E per don Tarcisio la convivenza è ancora un peccato mortale
Il parroco di Camerino, la dottrina ufficiale della Chiesa cattolica e la fragilità della condizione umana
«Non c'è limite al peggio». Questo è il primo banale pensiero, un luogo comune trito e ritrito, che mi è venuto in mente quando ho saputo dell'infelice frase del parroco di Camerino.
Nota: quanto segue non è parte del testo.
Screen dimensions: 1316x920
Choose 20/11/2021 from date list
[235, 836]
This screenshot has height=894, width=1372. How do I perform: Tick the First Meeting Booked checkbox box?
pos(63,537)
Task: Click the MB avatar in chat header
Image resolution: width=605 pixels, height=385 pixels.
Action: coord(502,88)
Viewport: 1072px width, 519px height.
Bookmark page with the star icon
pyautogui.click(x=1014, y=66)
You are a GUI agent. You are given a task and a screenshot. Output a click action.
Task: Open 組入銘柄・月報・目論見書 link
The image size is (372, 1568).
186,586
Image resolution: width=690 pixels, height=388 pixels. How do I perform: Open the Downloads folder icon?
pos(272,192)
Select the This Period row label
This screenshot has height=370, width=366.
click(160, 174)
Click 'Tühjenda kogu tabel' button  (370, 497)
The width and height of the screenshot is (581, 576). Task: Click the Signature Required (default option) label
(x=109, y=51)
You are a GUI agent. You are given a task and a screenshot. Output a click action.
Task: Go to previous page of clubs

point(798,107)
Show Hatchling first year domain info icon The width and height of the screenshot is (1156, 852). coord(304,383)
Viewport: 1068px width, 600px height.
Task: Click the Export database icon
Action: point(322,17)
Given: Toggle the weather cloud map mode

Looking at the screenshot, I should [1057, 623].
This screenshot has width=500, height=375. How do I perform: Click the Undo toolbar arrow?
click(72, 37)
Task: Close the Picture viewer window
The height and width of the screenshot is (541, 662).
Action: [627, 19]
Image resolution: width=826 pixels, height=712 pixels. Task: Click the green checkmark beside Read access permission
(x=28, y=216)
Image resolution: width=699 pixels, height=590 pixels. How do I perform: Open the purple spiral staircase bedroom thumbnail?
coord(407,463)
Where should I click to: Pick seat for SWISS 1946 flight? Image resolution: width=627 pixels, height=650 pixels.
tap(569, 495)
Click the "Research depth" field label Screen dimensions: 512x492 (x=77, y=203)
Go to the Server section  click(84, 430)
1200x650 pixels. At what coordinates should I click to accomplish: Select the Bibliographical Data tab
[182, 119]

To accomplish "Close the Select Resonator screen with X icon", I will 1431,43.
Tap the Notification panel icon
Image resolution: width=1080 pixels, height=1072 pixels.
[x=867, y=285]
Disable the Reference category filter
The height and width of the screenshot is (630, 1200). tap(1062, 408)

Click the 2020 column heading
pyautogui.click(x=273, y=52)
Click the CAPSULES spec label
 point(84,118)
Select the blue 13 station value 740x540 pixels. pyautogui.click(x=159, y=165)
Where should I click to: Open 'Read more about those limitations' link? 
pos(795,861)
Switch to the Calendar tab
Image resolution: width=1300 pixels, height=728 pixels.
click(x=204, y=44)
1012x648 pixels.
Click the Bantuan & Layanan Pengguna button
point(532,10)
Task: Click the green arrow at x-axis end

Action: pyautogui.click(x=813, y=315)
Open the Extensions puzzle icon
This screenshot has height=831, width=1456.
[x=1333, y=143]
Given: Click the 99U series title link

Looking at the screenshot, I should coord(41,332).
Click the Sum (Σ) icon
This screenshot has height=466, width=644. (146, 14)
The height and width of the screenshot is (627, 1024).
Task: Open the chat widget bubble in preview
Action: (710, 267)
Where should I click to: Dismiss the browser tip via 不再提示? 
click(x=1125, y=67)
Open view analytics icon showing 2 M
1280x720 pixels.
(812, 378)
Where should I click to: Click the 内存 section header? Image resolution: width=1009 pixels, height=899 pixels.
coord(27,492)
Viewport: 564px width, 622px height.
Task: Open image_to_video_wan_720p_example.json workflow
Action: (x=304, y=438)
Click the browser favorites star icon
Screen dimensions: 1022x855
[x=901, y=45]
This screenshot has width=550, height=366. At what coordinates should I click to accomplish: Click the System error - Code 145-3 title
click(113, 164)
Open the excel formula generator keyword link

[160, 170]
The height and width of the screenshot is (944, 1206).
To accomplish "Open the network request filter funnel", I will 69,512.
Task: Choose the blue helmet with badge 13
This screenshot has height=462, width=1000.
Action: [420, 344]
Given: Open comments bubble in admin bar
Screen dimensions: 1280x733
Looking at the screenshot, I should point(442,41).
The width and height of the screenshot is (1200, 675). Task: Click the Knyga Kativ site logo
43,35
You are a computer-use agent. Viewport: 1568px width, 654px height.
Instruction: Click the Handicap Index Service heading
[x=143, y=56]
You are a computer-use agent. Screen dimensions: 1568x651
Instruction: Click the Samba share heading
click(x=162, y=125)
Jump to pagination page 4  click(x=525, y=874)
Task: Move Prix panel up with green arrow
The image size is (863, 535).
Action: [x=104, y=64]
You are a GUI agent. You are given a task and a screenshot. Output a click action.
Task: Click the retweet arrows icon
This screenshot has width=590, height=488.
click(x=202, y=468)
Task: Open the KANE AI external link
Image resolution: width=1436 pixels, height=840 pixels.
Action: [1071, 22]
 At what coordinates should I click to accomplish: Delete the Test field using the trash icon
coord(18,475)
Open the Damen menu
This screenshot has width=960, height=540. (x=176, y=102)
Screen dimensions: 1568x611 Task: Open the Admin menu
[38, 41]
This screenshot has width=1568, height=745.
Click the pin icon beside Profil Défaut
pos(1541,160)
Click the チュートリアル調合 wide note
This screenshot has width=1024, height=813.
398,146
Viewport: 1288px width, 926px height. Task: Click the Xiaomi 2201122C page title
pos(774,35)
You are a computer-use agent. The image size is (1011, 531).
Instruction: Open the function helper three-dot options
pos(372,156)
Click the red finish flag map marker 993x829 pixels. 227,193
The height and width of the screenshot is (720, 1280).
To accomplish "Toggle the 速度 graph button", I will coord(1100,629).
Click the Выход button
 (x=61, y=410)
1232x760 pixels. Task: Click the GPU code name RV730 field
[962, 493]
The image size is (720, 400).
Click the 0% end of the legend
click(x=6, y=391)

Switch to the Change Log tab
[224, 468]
Don Tarcisio, nell'usuale bollettino rivolto alle famiglie durante la messa domenicale, ha tenuto ad avvisare i fedeli con le seguenti parole: «L'omicidio è un reato occasionale dal quale si può uscire solo attraverso un pentimento sincero e il proposito vero e ferreo di allontanarsi dal peccato; la convivenza invece è continuativa». Infine, ha ribadito, nel caso il concetto non fosse stato sufficientemente chiaro: «La convivenza è un peccato grave, mortale». Così, mentre finisco di piegare le mie e le sue magliette e le sistemo in modo estremamente peccaminoso nel nostro armadio in comune; mentre cucino il sugo che piace a lui, sperando di vederlo sorridere dei miei fallimenti culinari al rientro dal lavoro; mentre al mattino mi bacia la fronte per salutarmi, mi ricorderò di stare compiendo un "atto mortale". Sia chiaro, mi sta bene che un parroco si limiti a ribadire la posizione ufficiale della chiesa cattolica, mi sta bene che parlando ai fedeli voglia giustamente apparire come un capolavoro di coerenza, ma il paragone mi è sembrato azzardato e tutto fuorché umano.
E nonostante anche il vescovo di Novara, dopo un iniziale e lungo silenzio, abbia preso le distanze dalle frasi del parroco, definendole un «paragone inaccettabile», l'imperturbabile don Tarcisio non si è smosso di un millimetro, tornando sull'argomento per ribadire il concetto di «continuativa e reciproca infedeltà» come sinonimo di convivenza. Solo in uno spiraglio di umanità, e chiaramente dopo il polverone mediatico, ha bofonchiato: «Forse potevo fare un altro esempio». Resto curiosa di sapere in quale modo un uomo di chiesa possa sapere cosa significhi realmente essere fedeli a un compagno, dal momento che i rapporti, una volta poggiata la fede sul comodino, sono uguali per tutti, nella loro dura e splendida complessità. Ma in fondo, pur senza sacramenti e senza comunione, senza catechismo due volte a settimana e senza le domeniche in chiesa, so bene che siamo fallibili e pieni di contraddizioni proprio perché siamo umani. Quindi caro Don, «io la perdono» per questa frase infelice. E e lei perdonerà me?